Sono completamente sporca di sangue, ma prima di fare qualunque altra cosa vado nuovamente a controllare le dita dell’uomo.
La stanza in cui ci troviamo non è molto grande e l’arredamento prevede una scrivania e un divanetto con la rivestitura in pelle marrone.
Dean mi si fa immediatamente di fianco e mi assiste dandomi una bottiglia d’acqua. Ci guardiamo per un’ istante.
“Perché l’hai fatto?” mi chiede, riferendosi ovviamente all’uomo che è lì con noi.
“Perché tu mi hai aiutata portandomi dalla signora De Blasio?” rispondo quasi subito cambiando la garza inzuppata di sangue con una parte pulita
“Perché volevi aiutare Alyssa e Janet? O le persone al parco?”
“È il mio dovere.” Anche la risposta di Dean è rapida, quasi automatica.
Scuoto la testa.
“No. Non credo che sia solo per quello.”
A quel punto si zittisce.
Prendo la bottiglina e faccio dei lunghi sorsi d’acqua.
“Ora dobbiamo aspettare che le ferite si cicatrizzino da sole.” dico ricordando alcune piccole cose che mi aveva detto la signora De Blasio a proposito di sanguinamenti.
“Ma quando si risveglierà avrà bisogno di qualche antibiotico. Ne abbiamo?”
Dean si inumidisce le labbra, pensandoci per qualche istante.
“No” mi risponde infine “Ma posso chiedere a uno dei ragazzi”
Si dirige subito verso la porta ma lo chiamo.

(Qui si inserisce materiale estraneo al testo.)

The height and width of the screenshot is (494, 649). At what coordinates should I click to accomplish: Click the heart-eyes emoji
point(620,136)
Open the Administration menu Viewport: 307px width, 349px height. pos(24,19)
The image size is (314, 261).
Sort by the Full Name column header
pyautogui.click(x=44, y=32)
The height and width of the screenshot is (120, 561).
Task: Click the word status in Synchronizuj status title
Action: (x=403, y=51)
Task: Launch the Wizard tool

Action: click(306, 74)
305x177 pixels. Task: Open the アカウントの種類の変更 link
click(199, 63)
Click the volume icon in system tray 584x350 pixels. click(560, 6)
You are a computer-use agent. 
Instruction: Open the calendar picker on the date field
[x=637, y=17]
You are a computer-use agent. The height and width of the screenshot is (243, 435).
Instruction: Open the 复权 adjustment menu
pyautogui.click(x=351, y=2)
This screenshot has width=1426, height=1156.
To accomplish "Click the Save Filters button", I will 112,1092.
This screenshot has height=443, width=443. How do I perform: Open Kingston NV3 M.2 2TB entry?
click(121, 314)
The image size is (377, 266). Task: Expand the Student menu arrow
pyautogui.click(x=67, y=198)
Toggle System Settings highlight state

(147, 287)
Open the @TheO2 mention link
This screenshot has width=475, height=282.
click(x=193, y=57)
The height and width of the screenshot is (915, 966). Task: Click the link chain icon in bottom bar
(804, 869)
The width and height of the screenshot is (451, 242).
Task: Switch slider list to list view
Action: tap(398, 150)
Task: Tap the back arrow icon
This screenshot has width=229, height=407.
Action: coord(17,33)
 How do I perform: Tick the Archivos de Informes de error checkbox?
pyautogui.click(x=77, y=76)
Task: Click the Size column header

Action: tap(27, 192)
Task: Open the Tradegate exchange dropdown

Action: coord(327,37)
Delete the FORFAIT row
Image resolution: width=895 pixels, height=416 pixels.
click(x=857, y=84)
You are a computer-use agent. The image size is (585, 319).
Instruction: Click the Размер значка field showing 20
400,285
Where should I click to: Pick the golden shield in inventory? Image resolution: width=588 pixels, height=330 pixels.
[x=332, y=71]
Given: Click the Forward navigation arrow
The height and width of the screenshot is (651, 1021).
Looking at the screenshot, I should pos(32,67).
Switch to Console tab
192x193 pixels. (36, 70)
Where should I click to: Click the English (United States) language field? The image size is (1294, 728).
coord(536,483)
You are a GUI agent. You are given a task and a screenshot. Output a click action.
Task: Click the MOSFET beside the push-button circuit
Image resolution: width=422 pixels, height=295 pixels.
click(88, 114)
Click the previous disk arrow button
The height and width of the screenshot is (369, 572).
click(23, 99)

“Dean, dove siamo? Non credo affatto che sia il centro rifugiati. Me lo avresti detto subito.”
“Non lo è, infatti.”
“Siamo in un ospedale?” provo di nuovo.
“Sì, qualcosa del genere.”
Mi lascio scappare un leggero sorriso.
“Avevi ragione, quindi. Abbiamo davvero trovato qualcosa.”
Mi rivolge un’espressione non molto convinta e poi esce fuori.